Los Angeles with its new SoFi Stadium was originally selected as the host city in 2016, but due to construction delays, NFL owners voted in 2017 to move the Super Bowl to Tampa.
But Host Committee CEO Rob Higgins said they were up for the challenge. After all, Tampa has already hosted four past Super Bowls.
Higgins also said it’s a regional effort, not just the city of Tampa but the entire bay area, including Clearwater, St. Petersburg and more. He said that’s really the only way they got this done.
“Our ‘regionality’ is truly our biggest strength. We call it Team Tampa Bay for a reason … We’re only as strong as we are together, and so everybody, every step of the way, hasn’t missed a beat, has been fantastic,” Higgins said.
After years of work, the pandemic struck, and organizers in Tampa were forced to drastically adjust once again, cutting crowd capacity, canceling some fan events and more.
Still, Higgins said he and his team knew, with the help of the NFL, they could pull this off.
And having the Super Bowl in Tampa Bay, even if there’s a smaller crowd than normal, means a lot to the region right now.
With crowd size and other limitations, millions of dollars have vanished for their tourism industry.
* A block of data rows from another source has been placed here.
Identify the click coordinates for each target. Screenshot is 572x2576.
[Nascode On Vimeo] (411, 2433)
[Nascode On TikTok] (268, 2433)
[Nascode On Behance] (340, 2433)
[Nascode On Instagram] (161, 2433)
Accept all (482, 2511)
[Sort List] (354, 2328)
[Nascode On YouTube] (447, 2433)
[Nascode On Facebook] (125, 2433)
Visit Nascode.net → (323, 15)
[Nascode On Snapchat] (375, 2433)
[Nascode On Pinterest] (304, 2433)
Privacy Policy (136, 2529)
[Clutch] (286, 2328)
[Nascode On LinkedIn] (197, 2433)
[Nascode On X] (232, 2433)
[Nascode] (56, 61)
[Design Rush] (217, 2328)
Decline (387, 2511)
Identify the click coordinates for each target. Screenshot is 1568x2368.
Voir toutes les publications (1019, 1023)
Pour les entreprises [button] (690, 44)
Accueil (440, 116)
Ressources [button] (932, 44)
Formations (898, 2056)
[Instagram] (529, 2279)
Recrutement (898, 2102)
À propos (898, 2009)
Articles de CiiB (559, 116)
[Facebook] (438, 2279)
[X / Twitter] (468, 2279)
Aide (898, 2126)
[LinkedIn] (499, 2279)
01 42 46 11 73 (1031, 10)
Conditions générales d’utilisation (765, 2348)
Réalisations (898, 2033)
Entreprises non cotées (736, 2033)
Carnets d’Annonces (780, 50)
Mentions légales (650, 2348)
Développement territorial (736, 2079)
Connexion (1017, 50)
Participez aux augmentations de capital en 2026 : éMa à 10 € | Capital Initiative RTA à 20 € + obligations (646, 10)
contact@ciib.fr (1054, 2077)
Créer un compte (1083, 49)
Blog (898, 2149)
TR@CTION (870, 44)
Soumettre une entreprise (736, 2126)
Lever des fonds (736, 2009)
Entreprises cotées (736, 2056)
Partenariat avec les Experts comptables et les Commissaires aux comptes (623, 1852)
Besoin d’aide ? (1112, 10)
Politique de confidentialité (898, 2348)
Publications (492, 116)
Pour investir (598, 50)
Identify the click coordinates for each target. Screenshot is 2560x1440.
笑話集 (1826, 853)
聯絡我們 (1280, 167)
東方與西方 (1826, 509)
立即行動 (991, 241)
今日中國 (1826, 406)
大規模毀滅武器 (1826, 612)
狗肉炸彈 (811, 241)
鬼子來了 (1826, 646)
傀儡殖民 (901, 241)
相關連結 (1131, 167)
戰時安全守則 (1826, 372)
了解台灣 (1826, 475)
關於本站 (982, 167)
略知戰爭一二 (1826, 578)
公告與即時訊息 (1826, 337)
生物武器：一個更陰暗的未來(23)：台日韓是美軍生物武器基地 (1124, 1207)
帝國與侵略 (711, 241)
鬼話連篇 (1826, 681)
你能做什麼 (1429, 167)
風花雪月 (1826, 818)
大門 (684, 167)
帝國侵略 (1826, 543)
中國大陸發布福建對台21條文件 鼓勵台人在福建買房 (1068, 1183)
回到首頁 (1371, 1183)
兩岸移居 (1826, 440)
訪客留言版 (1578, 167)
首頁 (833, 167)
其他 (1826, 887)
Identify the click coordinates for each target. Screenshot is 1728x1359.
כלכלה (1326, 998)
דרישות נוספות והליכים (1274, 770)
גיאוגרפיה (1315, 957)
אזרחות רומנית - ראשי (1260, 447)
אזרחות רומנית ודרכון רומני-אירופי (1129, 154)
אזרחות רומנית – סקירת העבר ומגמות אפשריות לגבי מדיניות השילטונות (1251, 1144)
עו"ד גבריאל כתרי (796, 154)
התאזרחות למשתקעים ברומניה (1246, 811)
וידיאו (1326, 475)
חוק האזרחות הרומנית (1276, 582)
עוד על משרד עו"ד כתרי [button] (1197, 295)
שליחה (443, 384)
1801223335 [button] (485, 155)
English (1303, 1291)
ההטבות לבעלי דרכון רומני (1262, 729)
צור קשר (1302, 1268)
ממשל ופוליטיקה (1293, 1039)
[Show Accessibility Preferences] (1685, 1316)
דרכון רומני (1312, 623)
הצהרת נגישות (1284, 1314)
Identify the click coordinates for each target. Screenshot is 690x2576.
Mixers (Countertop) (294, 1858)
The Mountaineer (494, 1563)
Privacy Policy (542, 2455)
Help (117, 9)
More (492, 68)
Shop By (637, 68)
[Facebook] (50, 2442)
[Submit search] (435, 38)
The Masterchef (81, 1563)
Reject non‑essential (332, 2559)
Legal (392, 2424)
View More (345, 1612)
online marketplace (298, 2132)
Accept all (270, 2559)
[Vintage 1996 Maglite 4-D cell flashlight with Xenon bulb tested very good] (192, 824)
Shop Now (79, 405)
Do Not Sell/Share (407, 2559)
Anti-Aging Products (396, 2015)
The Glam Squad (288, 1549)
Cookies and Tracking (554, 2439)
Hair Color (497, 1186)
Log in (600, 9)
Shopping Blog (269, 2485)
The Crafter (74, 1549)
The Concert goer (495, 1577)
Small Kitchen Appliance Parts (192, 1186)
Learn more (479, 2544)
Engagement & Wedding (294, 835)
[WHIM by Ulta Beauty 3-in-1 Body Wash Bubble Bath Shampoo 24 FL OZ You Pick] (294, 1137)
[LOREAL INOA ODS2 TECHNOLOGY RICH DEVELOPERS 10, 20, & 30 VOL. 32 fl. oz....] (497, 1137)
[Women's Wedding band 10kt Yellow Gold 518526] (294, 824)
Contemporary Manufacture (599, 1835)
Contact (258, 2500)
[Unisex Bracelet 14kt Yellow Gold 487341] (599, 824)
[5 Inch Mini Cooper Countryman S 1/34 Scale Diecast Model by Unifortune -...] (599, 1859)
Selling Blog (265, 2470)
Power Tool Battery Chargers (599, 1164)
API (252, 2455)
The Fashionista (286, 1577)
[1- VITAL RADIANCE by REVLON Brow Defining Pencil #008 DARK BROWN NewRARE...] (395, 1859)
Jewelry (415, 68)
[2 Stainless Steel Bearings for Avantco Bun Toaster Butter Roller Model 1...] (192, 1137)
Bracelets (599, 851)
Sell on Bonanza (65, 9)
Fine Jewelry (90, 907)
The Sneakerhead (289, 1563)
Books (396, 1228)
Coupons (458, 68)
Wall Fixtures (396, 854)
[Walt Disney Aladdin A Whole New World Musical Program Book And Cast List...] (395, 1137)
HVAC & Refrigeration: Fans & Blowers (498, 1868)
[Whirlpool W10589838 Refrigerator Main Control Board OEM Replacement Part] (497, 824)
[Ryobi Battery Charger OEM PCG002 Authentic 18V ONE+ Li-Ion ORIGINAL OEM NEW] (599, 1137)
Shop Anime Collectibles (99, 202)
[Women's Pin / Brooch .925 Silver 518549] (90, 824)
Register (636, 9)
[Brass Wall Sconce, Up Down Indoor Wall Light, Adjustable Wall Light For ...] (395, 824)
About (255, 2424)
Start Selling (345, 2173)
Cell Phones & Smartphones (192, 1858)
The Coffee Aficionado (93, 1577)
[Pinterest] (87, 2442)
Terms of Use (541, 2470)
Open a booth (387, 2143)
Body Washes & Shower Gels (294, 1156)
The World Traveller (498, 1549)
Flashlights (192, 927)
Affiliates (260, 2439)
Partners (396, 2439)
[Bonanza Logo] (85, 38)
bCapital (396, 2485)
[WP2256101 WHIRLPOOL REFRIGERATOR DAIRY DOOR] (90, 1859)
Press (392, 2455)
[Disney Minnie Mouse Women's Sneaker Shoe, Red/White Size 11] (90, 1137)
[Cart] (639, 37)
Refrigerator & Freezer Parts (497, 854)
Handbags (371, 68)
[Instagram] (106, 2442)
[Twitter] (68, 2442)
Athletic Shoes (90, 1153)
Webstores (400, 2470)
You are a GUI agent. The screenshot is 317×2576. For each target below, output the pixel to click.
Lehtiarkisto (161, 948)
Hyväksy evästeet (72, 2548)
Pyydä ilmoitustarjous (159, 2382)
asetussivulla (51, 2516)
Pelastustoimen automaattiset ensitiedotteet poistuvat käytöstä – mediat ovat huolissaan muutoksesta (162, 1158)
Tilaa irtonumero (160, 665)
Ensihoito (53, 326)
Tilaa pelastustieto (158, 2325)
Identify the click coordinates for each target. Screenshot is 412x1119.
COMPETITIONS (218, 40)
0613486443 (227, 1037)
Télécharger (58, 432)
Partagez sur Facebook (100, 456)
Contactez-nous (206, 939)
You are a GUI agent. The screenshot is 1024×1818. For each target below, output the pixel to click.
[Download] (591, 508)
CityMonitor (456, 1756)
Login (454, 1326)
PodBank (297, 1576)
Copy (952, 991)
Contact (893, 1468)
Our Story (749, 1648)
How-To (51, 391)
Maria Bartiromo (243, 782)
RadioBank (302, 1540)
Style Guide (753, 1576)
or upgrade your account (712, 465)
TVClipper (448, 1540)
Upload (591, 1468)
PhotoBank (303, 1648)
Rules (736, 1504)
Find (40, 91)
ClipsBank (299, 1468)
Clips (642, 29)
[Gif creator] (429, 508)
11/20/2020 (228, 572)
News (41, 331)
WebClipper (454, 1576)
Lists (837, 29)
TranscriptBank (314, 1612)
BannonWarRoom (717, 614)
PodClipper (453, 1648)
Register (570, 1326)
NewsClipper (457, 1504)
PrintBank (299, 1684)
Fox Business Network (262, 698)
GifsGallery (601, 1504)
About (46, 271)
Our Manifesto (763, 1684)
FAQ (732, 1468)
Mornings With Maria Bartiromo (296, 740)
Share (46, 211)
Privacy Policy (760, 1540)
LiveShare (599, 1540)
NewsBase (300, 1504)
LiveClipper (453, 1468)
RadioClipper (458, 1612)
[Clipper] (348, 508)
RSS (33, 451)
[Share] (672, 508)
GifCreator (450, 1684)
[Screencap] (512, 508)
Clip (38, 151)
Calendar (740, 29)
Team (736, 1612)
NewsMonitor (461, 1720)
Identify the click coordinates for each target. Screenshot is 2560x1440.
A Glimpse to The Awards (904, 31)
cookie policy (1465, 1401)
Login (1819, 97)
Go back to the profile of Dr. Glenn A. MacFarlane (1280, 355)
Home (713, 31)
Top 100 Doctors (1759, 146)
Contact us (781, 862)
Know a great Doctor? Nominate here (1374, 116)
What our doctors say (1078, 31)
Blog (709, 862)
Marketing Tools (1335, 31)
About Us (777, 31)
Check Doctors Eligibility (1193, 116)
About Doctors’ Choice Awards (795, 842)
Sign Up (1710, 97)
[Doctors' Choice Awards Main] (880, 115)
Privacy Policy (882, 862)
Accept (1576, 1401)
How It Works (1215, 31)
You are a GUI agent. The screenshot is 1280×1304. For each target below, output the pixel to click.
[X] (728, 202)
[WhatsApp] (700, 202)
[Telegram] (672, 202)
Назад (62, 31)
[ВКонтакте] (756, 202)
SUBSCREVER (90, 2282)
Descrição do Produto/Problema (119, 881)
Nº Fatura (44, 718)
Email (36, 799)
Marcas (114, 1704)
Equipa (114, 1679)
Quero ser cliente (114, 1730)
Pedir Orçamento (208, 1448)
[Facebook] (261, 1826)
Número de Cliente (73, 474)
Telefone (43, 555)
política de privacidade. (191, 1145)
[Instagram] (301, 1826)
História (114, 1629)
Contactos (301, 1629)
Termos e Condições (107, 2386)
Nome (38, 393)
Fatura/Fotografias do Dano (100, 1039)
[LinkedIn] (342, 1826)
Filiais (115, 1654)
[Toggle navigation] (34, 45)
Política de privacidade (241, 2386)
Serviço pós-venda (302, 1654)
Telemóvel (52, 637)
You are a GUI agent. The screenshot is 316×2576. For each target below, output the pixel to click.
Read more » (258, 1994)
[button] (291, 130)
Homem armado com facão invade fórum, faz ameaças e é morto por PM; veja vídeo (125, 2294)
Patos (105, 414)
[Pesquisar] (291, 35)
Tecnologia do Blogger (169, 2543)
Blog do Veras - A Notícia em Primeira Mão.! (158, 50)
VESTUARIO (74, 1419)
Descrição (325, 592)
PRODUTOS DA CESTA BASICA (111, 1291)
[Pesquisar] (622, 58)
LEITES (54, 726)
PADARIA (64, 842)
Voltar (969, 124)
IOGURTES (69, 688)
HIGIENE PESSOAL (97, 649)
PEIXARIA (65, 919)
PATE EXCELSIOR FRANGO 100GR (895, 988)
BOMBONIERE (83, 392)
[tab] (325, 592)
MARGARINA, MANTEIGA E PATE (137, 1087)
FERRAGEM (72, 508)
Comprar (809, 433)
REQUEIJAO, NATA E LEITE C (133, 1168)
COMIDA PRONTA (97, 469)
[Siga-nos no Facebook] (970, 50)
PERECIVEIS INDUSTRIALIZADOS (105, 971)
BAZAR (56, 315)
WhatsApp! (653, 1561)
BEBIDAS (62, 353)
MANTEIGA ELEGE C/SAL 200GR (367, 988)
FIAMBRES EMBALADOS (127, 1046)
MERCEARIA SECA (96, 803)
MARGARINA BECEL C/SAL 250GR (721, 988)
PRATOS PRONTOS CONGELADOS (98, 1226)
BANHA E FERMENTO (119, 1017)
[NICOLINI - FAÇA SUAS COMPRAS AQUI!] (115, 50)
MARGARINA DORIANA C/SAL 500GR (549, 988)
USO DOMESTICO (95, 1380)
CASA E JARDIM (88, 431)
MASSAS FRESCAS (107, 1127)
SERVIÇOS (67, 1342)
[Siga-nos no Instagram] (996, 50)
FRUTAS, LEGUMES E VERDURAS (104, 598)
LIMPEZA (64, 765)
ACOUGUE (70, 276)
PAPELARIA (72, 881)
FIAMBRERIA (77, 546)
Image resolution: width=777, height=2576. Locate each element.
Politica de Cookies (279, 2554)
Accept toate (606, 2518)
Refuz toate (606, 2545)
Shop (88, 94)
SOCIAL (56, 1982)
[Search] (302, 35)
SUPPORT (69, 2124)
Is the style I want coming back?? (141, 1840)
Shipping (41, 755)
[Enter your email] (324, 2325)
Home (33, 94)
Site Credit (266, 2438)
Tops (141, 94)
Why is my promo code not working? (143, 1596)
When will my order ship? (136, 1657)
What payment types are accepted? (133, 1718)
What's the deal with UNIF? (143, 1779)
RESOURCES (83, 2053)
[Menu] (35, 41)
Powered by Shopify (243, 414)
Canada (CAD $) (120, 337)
Higgins said the pandemic crushed the Tampa Bay area, but the Super Bowl is the perfect medicine.
“There’s going to be naysayers out there that focus on the glass being half empty, talk about the events that aren’t happening … it’s about the ones that are,” Higgins said. “The glass is more than three-quarters full here, and it’s at a time when we’re thirsty.”
The game is bringing thousands of people through the region’s airport and filling more hotel beds than the area has seen in months, Higgins said.
“This is a shot in the arm when we could really use it,” he said.